**課題の指示**
1/ 次の(a)〜(c)が手書き表札についての文章の内容と一致するかを、はい・いいえで答えてください。それぞれ判断の根拠となる箇所を文章からそのまま引用すること。
(a) 手書き表札の商品ページは4種類に分けられた。
(b) 草書体の表札の依頼も引き受けている。
(c) 洋風の家にはヒノキだと色が合わないという相談があった。
2/ 手書き表札についての文章を、最後の文の後から書き継いでください。

**抜粋本文**
☆ ☆ ☆ ☆ ☆
藤井碧峰
1990年2月富山県砺波市生まれ。平成生まれの若手書道家として、古典臨書に基づく正統派の書が持つ本物の字の良さを追求しながら、現代的で、誰よりも敷居の低い、身近な書道家を目指して活動しております。第七回比田井天来・小琴顕彰佐久全国臨書展 天来賞受賞。令和元年、日本三霊山 立山山頂 雄山神社峰本社に看板奉納。
INFORMATION
以前まで木曽檜の通常サイズの表札を売りとしていたのですが、昨年より沢山ご依頼がいただけるようになりまして、そのなかで特注での制作も増えてきました。
最近は「洋風のお家にどうしても手書きの表札を付けたいのですが、ヒノキだと色が合わないので困っています」という、地元の身近な方のご相談が続きました。
試しにケヤキの板をお見せしたらいい感じにお家の雰囲気にマッチして、こういうパターンの出来事が数件続きました。
イメージでの比較となりますが、同じ「宮本武蔵」の名もヒノキとケヤキでは結構印象が異なることがご理解いただけると思います。
「これはもしかしたらホームページをご覧になってくださっている方のなかにも同じ意見の方がいるのでは。それでは救えていない人がいるということだ。」と感じたわけです。
仕事とは人のためであることが前提であり、ネズミ講や詐欺のように人を騙してお金を取るのは論外ですが、人のためにならないことはお金にならないので当然という意味でもあると思います。
ある若者が「仕事とは支事であり、支えることで成り立つ」といったことを言っていて、なるほどなと感じました。
さて、今回の商品ページ改修では手書き表札を4種類に分割いたしました。
【木曽檜、ヒノキ】
【欅、ケヤキ】
【連名仕様】
【横仕様】
書体についても思い切り行書体推し!な藤井碧峰表札では、商品サンプル画像も行書ばかりだったのですが、楷書体のご依頼も多いし、商品イメージに無かった隷書体をご依頼いただくことも増えたこともあり、商品ページを手直ししてサンプル画像も増やしました。
以前ご依頼いただいた方が、結局ご本人が求めているものが私の正統派の書風に無かったというトラブルがあり、作家としては「それって注文する時に考えるべきことじゃない?」と思ったりしたのですが、同じような方を生み出さないために徹底的にサンプルを作ることが大切だということになりました。
表札のようなオーダーメイド商品は、ユーザー側の心理も押さえておかないといけないし、作家側の崩せないところも大事にしておかなければならないという難しい商品です。
「自分の名前で依頼したら、どういう字になるのか分からないので不安」と言う大きな問題を克服できるのは、サンプル画像や作品集の画像でしかありません。
要は”答えを少しお見せすること”。
というわけでこちらの商品ページにはそれぞれに様々なお名前を書かせていただきました。
どの書体も書けないわけではないですからね。ただ隷書体は字形について、現代のそれと結構書き方が変わってくることがあるので、お名前によってはおすすめできなかったりもします。
その他、草書という意見や激しいものをといったご要望も時々あるのですが、手書き表札には手書き表札の書き方というものがあるのでお断りしております。
☆ ☆ ☆ ☆ ☆
**記録データ**

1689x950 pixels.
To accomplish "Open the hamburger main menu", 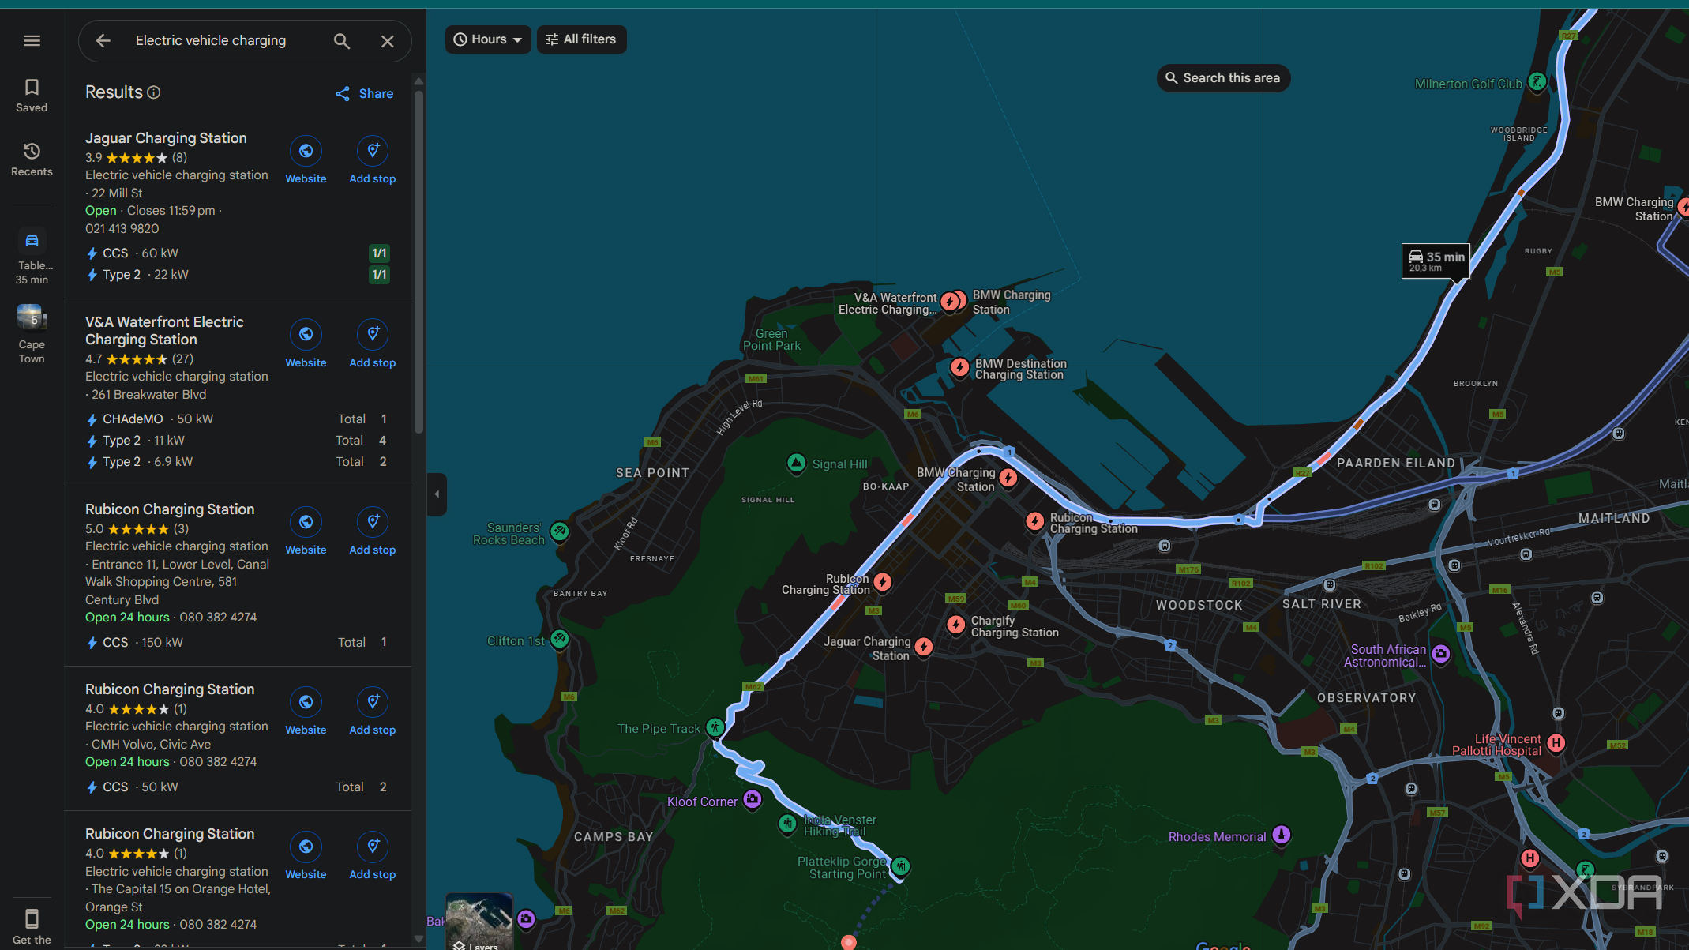I will click(x=32, y=41).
☆ ☆ ☆ ☆ ☆
**解答例**
1/
(a) はい。「今回の商品ページ改修では手書き表札を4種類に分割いたしました。」
(b) いいえ。「その他、草書という意見や激しいものをといったご要望も時々あるのですが、手書き表札には手書き表札の書き方というものがあるのでお断りしております。」
(c) はい。「洋風のお家にどうしても手書きの表札を付けたいのですが、ヒノキだと色が合わないので困っています」

2/
それでは制作した手書き表札イメージ画像の紹介をさせていただきます。
実は他の表札イメージ画像も見直ししたのですが、その理由は編集作業をしているパソコンのスペックが上がり、画質が向上したためです。
より本物に近い雰囲気でお選びいただけるようになりました。
字の解説も多少交えつつ、日本史愛好家として時々コメントを付けさせていただきますね。
なお、ここに記載されている内容については鵜呑みにせずに、疑問に感じたことは各自で調べられることをおすすめします。
歴史とはその場を生きていないと、事実を知ることはできませんからね。
【木曽檜、ヒノキ】
「石原」楷書
こちら、カチッとした楷書という感じです。
楷書でみんな意外と苦手なのは左払いですかね。
「宮本武蔵」楷書
当方の得意な柔らかみ、温かみのある楷書というやつです。
行書に雰囲気が近いかもしれません。
「藤井」行書
藤井の字面は非常に難しく、画数の差も著しく、バランスが難しいです。
なお、大阪藤井寺、愛知安城、石川能登、栃木壬生には”藤井”という地名があります。
「柴田勝家」行書
柴田勝家は忠義の武将として織田信長を支えてきた存在で、その人としてのあり方は経営者にファンが多いとのことです。
学校教育の日本史を学んでいるだけでは賤ヶ岳の戦いで羽柴秀吉に負けたイメージが強いですが、重要な場面で離れていった前田利家を責めることがなかったこと等、計り知れない器の大きさを感じます。
「佐々成政」行書
この方は立場的に悪い者扱いされることが多いですが、歴史というものは勝者が作っていくものであり、本当のところを知ることが大切です。
真冬の北アルプスを越えたとされる”さらさら越え”などの話に見える織田家への忠義の心や、常願寺川に佐々堤を築き、一国の主として民衆を大切にし愛された点はもっと多くの人が知るべきかと感じております。
小牧長久手の戦いで織田信雄が徳川家康に無断で単独講和を結んでしまった際は、とんでもなくショックだったでしょうね。
「伊勢宗瑞」行書
戦国時代初期の戦国武将「北条早雲」のことであるが、実際には本人は北条早雲を名乗ったことは無い。
「石田三成」行書
関ヶ原の戦いで敗れる。と書くとそのイメージしか残らないですが、この歴史の教科書で出てくる有名な関ヶ原の戦いも半日ほどで終わったということで、驚きな話ではあります。
【欅、ケヤキ】
「最上義光(もがみ よしあき)」楷書
実際にはなかなかの活躍をしていて、舟運のこと、家康との親交、57万石の実績等色々あるのに、それほど注目してもらえないのは残念なことではありますが、実力を考えても時間があれば学びたい武将ですね。名前読み方注意。
「藤堂高虎(とうどう たかとら)」行書
何度も主君を変えたという藤堂高虎。それだけを聞くと浮気心を想像してしまうのですが実際には義理堅さもあって、それぞれの主君のもとで気に入られ、実績も出して信頼されていたことから、上辺だけで判断するのは良くないなと考えさせられます。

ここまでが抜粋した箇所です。